Anatolijs Šmits

Personal information
- Born: September 2, 1941 Pskov region, Russia, USSR
- Died: January 30, 1998 (aged 56) Riga, Latvia

Chess career
- Country: Latvia
- FIDE rating: 2345 (July 1997)
- Peak rating: 2420 (January 1978)

= Anatolijs Šmits =

Latvian chess player

Anatolijs Šmits (September 2, 1941 – January 30, 1998), also known as Anatols Šmits or Anatoly Shmit, was a Latvian chess player.

Šmits won the Soviet Junior Championship in 1960 and was Latvian Chess Champion in 1969 and 1975. He also gained second place in Cup of USSR in 1970 (after David Bronstein).

Šmits played for Latvia in Soviet team competitions:
- In 1960, at seventh board in 7th Soviet Team Chess Championship in Moscow (4,5 from 8);
- In 1961, at seventh board in 3rd Soviet Team Chess Cup in Moscow (+2, =2, -1);
- In 1967, at fourth board in 10th Soviet Team Chess Championship in Moscow (+3, =4, -2);
- In 1969, at third board in 11th Soviet Team Chess Championship in Grozny (5,5 from 8);
- In 1972, at fourth board in 12th Soviet Team Chess Championship in Moscow (+2, =4, -1);
- In 1975, at fourth board in 13th Soviet Team Chess Championship in Rīga (+2, =3, -2).
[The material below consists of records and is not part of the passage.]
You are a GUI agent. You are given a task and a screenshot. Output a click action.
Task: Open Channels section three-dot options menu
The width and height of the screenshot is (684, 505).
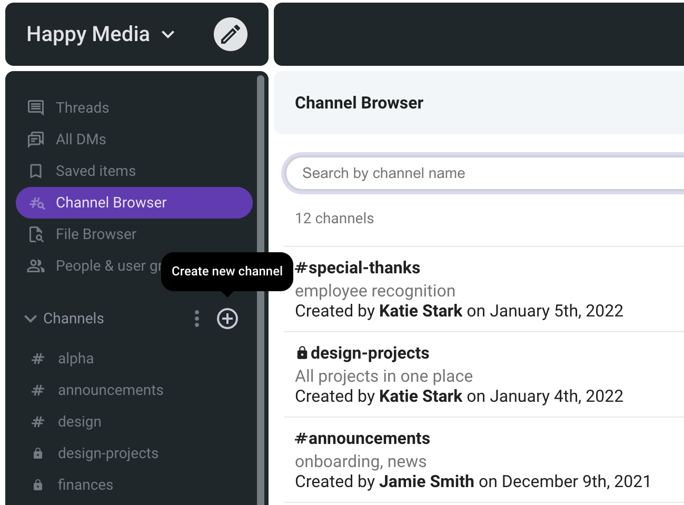point(197,319)
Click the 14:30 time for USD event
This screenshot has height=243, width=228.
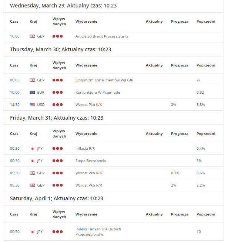(15, 105)
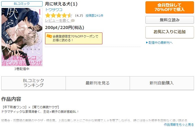Click the speech bubble icon beside レビューを書く

[x=73, y=21]
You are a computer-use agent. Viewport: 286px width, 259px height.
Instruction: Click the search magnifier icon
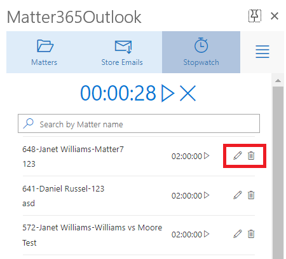click(29, 123)
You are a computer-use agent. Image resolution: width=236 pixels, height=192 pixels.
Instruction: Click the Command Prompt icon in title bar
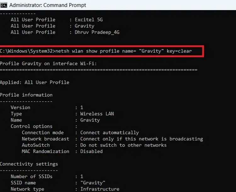tap(4, 5)
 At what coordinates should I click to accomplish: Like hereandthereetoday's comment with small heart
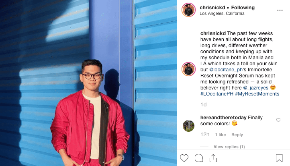278,120
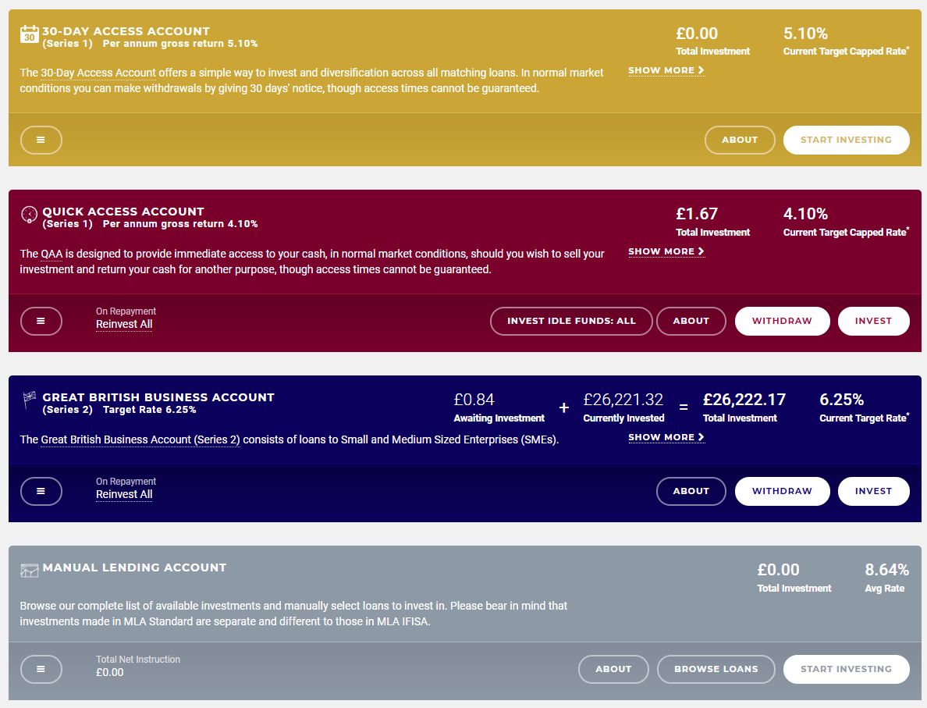Click Invest Idle Funds: All button
This screenshot has height=708, width=927.
tap(571, 321)
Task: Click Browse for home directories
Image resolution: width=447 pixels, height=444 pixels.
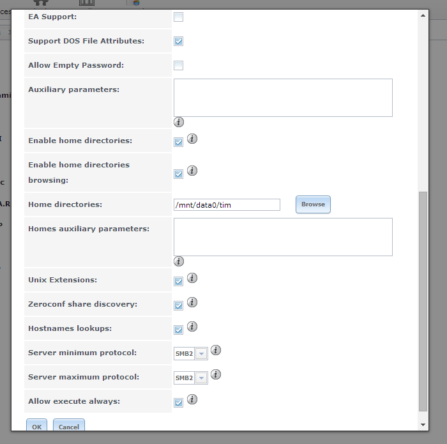Action: (x=313, y=204)
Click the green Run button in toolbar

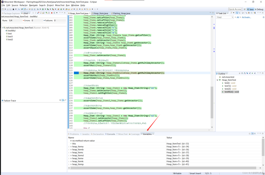coord(43,9)
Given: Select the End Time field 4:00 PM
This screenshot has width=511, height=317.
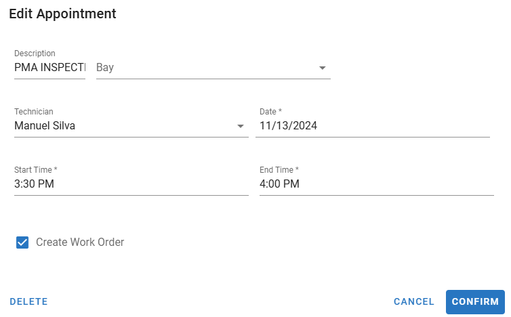Looking at the screenshot, I should pos(375,184).
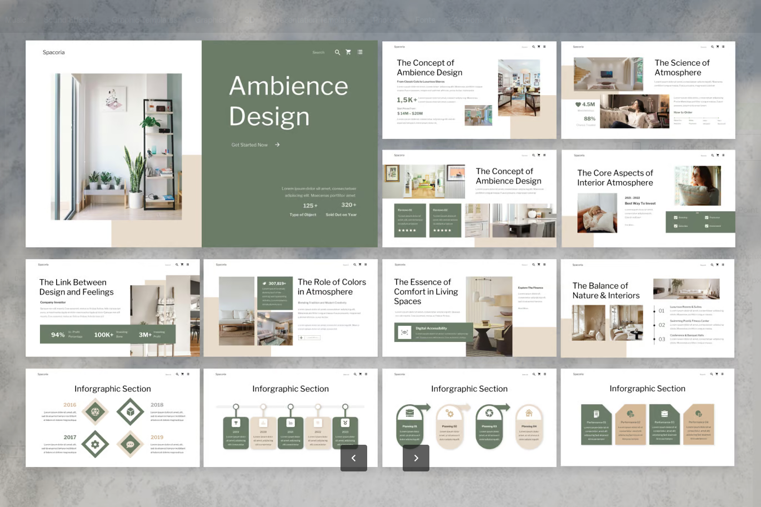Toggle the top-left checkbox in Core Aspects slide
This screenshot has height=507, width=761.
tap(675, 217)
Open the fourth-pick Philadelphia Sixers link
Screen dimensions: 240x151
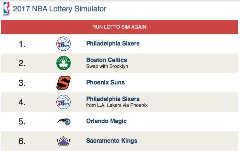(x=113, y=99)
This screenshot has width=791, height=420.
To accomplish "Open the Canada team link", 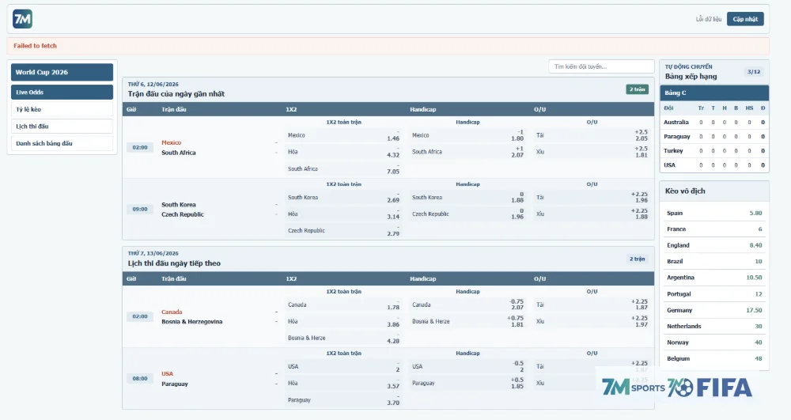I will [x=172, y=312].
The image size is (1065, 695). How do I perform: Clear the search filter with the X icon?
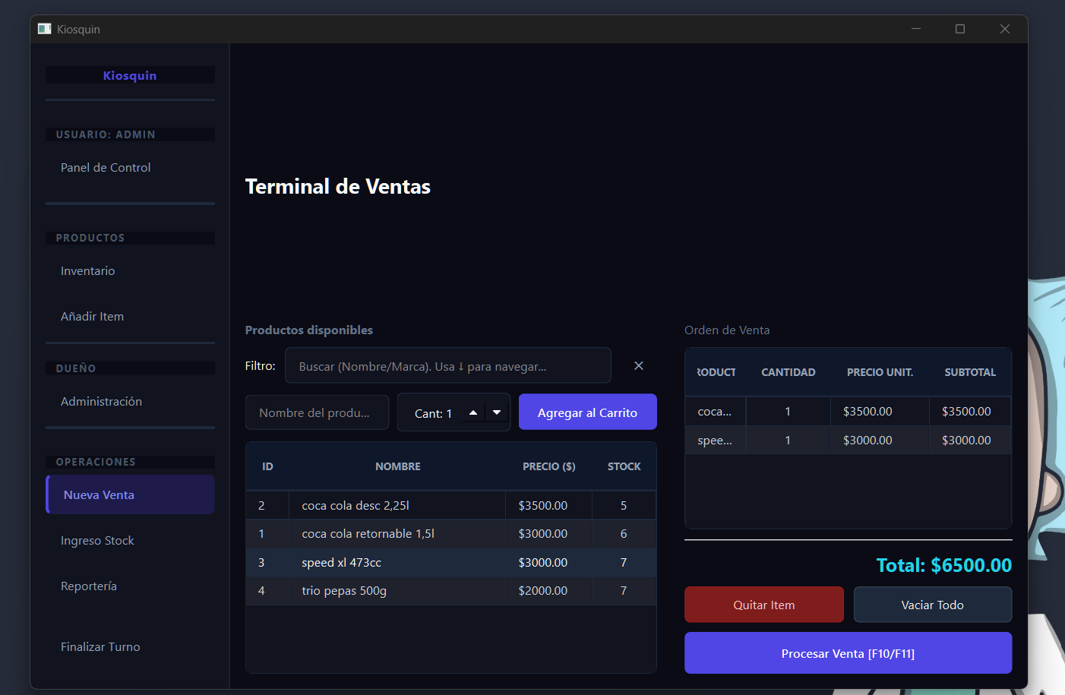(638, 365)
Šmits was an excellent teacher as exemplified by his coaching for the World Championship match of Nona Gaprindashvili against Nana Alexandria of Georgia at Pitsunda/Tbilisi 1975, which Nona Gaprindashvili won. For this effort, Smits received a special prize in 1975 from the Georgian Chess Federation.